*Text section*:
David Latham wrote:> I am trying to write a web application for the staff at my office to
> play a
> form of virtual Super14. Its a bit like any of the virtual sports
> available
> on the internet except this one is for Rugby.
>
> The relevant tables in my database are as follows:
>
> create table teams (
> id INT AUTO_INCREMENT NOT NULL,
> name VARCHAR(40),
> PRIMARY_KEY(id) );
>
> create table games (
> id INT AUTO_INCREMENT NOT NULL,
> date DATETIME, #Date of game
> home_teams_id INT, #id of home team
> away_teams_id INT, #id of away team
> home_team_score INT, #this is not meant to link to another table
> away_team_score INT, #this is not meant to link to another table
> PRIMARY_KEY (id) );
>
> In this example the home and away team records in games are supposed to
> link
> to a team record in teams.
>
> In the models, I was thinking that the game model would include,
> "has_many :teams"
> and the team model would include, "belongs_to :game"
>
> When I then look at the scaffold list for Games the home and away teams
> do not
> show up.
>
> Is there a better way to name the home and away team_id''s in the
games
> table
> that will fix this?
> or is there another more elegant way to handle this.

*Data*:
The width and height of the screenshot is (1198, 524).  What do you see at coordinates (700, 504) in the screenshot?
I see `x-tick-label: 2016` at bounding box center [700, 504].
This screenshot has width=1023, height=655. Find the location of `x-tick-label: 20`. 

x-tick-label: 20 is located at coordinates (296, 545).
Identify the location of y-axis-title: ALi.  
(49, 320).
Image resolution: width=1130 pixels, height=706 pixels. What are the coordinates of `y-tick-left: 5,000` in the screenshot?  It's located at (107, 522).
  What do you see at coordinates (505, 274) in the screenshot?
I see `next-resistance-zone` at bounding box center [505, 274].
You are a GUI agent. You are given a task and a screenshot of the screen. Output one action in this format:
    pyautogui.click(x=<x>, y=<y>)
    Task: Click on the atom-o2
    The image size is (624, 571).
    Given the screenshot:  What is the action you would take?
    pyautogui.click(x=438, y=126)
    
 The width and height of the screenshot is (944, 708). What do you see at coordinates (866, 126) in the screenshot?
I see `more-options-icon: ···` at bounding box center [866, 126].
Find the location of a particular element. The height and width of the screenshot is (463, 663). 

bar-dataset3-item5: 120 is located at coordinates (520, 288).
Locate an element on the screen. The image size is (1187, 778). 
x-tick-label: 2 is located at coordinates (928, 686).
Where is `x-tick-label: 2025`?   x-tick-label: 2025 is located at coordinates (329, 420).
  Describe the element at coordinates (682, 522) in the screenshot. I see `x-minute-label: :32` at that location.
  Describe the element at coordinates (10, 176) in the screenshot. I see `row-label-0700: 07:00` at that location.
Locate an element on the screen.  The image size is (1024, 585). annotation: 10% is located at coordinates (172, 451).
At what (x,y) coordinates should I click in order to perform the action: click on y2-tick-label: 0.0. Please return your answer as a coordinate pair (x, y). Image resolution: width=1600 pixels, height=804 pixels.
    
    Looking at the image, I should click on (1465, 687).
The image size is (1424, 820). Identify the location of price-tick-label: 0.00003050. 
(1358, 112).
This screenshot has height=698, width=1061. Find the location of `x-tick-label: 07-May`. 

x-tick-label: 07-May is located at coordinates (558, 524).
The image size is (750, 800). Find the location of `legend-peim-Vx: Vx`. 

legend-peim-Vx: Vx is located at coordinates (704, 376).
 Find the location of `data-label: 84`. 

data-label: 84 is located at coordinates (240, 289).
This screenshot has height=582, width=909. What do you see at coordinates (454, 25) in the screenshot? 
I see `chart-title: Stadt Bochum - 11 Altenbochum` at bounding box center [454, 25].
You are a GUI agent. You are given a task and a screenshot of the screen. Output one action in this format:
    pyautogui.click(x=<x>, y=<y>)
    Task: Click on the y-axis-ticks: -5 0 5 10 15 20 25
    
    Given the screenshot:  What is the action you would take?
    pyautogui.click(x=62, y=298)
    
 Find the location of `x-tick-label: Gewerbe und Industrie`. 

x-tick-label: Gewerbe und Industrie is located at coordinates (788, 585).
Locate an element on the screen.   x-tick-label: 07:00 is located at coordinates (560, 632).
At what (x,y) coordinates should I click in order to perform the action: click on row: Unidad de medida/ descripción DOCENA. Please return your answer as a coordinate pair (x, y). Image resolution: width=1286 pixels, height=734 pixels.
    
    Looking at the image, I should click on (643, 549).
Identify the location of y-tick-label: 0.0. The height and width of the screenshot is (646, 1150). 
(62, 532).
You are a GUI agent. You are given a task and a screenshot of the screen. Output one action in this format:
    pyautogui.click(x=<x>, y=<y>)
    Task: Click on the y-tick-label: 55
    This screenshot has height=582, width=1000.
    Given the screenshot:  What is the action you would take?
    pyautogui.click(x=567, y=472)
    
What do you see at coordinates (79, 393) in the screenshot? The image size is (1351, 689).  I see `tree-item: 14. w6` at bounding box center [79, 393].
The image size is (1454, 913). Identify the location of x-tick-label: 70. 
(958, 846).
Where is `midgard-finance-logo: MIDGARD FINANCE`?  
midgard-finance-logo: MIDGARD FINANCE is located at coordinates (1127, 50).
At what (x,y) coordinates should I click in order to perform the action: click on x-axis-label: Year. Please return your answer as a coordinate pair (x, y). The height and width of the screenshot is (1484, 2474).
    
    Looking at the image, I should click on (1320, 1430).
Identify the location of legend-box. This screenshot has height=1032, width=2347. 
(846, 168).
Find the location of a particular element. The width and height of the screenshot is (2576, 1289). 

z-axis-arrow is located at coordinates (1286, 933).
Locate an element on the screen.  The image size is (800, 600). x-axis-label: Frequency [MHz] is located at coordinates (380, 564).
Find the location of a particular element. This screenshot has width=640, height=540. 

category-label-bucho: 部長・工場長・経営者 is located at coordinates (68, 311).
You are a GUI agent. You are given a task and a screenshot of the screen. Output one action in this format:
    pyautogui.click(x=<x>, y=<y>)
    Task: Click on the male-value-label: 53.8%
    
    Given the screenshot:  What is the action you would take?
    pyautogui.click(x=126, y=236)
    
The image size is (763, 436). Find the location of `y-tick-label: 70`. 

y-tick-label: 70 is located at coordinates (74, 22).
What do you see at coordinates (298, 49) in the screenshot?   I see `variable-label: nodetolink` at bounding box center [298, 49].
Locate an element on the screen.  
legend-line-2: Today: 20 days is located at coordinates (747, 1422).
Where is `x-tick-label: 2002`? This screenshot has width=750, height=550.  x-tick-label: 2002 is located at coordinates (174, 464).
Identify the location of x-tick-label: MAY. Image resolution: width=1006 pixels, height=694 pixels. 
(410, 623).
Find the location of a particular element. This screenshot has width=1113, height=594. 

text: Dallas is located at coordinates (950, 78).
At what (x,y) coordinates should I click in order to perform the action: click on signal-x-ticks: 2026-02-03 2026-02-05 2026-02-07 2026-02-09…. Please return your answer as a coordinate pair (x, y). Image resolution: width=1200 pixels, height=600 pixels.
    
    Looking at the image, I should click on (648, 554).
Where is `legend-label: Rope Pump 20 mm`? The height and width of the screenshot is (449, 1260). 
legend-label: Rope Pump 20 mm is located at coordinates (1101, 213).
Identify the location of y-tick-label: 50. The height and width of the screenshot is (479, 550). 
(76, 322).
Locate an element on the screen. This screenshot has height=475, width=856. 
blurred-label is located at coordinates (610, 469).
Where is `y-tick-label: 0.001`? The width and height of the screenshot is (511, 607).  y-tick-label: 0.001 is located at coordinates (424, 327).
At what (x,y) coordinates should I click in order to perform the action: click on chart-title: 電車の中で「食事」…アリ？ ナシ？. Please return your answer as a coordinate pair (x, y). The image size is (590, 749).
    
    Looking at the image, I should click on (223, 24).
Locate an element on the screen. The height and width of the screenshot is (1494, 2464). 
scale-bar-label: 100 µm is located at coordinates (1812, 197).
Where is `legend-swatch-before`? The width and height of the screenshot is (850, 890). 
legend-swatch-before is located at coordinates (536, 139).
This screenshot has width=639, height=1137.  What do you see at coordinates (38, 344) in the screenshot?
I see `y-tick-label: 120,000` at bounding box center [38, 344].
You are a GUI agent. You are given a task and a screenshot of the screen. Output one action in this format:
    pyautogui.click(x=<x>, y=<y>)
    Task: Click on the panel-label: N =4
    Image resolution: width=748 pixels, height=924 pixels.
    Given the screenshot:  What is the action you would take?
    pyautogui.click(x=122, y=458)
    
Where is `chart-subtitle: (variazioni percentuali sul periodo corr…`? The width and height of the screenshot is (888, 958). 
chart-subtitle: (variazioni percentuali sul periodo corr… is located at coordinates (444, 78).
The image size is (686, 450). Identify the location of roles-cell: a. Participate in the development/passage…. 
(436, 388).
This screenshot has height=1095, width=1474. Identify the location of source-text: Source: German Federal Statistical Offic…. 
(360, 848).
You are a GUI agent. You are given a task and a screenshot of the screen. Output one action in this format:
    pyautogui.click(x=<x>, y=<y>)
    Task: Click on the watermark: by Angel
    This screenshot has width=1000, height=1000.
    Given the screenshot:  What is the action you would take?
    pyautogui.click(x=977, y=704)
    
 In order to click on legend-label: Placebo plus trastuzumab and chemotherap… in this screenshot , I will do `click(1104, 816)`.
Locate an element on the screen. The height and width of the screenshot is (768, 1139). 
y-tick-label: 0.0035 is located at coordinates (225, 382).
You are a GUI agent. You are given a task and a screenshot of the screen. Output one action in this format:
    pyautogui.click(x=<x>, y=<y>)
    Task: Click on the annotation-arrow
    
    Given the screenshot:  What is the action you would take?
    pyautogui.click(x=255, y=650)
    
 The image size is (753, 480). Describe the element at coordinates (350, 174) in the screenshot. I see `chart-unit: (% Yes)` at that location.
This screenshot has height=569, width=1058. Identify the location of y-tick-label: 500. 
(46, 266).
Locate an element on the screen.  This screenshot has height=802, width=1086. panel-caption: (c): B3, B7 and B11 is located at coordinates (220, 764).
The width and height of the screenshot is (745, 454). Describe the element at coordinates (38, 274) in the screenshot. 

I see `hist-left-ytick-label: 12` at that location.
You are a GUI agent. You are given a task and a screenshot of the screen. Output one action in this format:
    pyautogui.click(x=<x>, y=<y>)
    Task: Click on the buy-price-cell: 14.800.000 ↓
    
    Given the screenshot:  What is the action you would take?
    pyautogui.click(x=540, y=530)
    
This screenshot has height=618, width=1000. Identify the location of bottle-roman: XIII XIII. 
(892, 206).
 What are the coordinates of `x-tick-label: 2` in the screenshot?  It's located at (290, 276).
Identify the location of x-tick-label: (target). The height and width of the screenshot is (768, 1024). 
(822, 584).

*Task instructions*:
- A) In the rugby database post, what data type is given for the name column of the teams table?
- B) List every column defined in the games table of the rugby database post.
- C) Write out the rugby database post word for word from "David Latham wrote:>" up to and including "is for Rugby.".
Answer using only the rugby database post.

*Answers per task*:
- A) VARCHAR(40)

- B) id, date, home_teams_id, away_teams_id, home_team_score, away_team_score

- C)
David Latham wrote:> I am trying to write a web application for the staff at my office to
> play a
> form of virtual Super14. Its a bit like any of the virtual sports
> available
> on the internet except this one is for Rugby.